> Given request: Quote every one of the following records word for word, but omit the pictures.

> Given data:
= = = = = = =

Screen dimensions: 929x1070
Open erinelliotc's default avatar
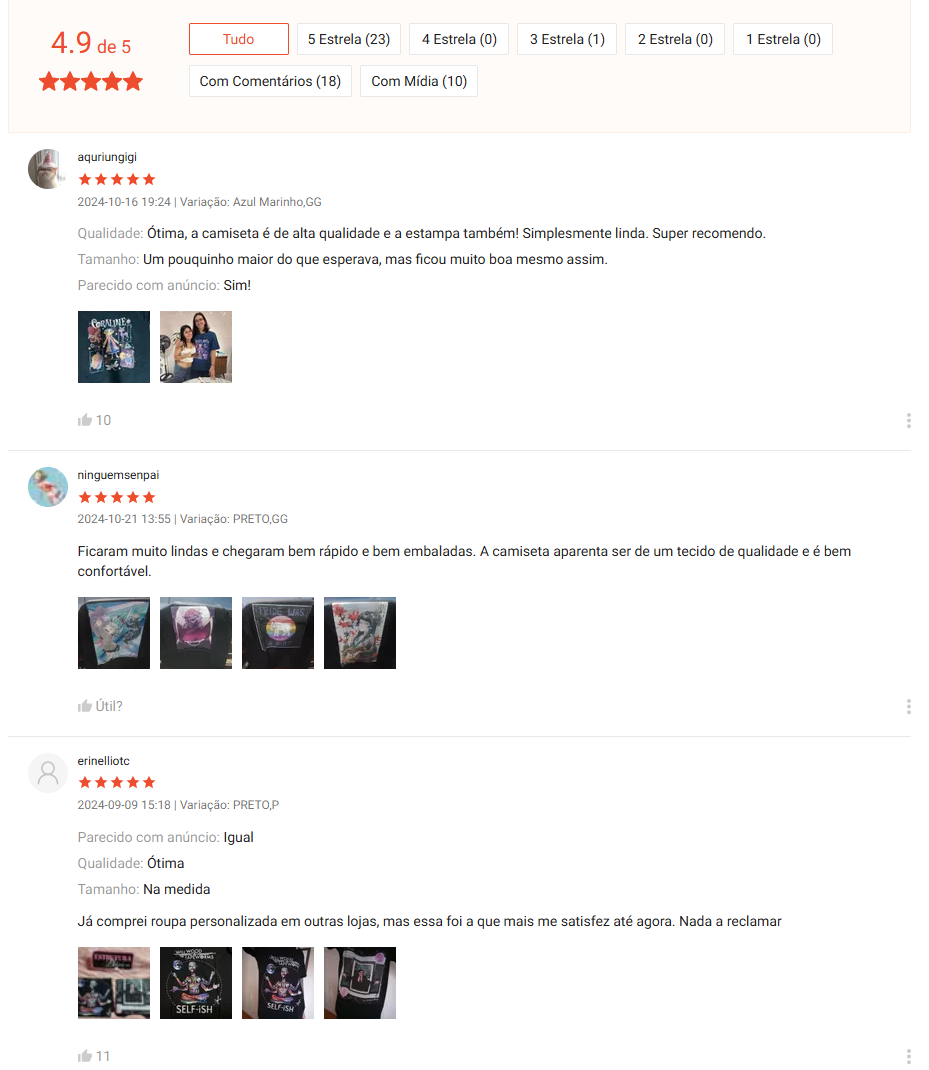pos(47,772)
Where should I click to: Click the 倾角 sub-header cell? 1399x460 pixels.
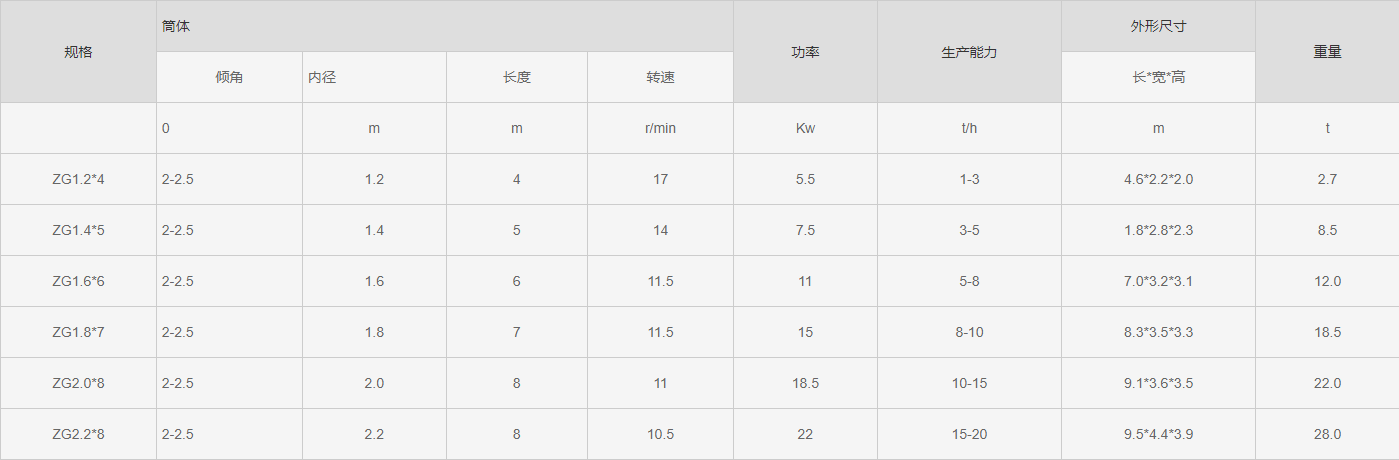pos(230,77)
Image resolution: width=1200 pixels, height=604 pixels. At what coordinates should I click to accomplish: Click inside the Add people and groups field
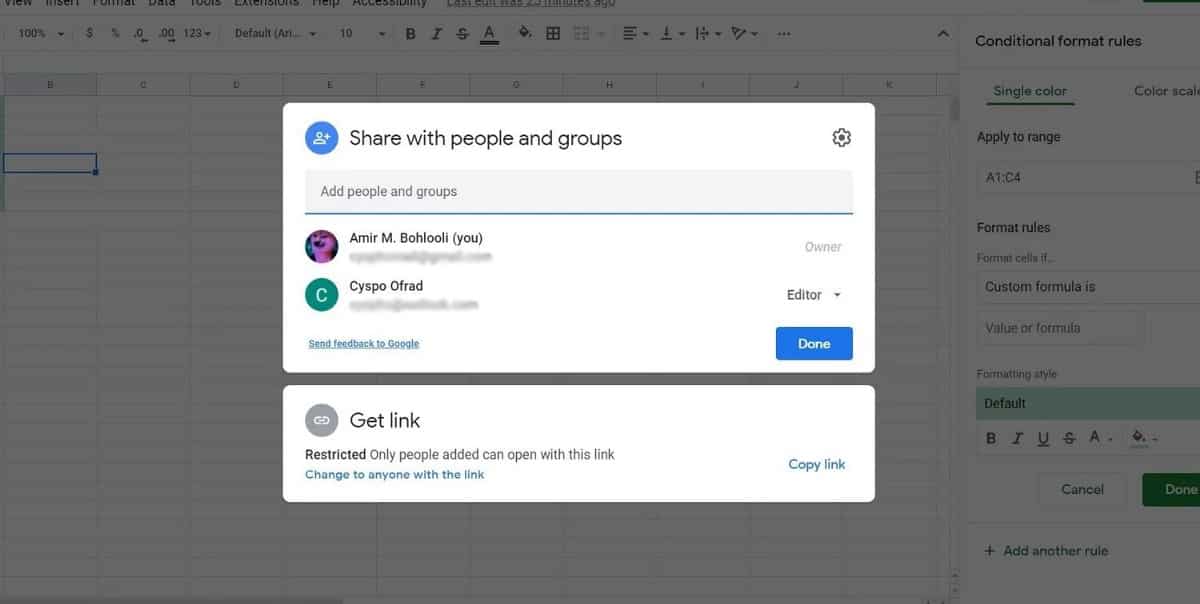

= = = = = = =

> Task solution:
Screen dimensions: 929x1070
Open erinelliotc's default avatar
pos(47,772)
Where should I click to: Click the 倾角 sub-header cell? 1399x460 pixels.
pos(230,77)
Image resolution: width=1200 pixels, height=604 pixels. At what coordinates should I click to accomplish: Click inside the Add people and groups field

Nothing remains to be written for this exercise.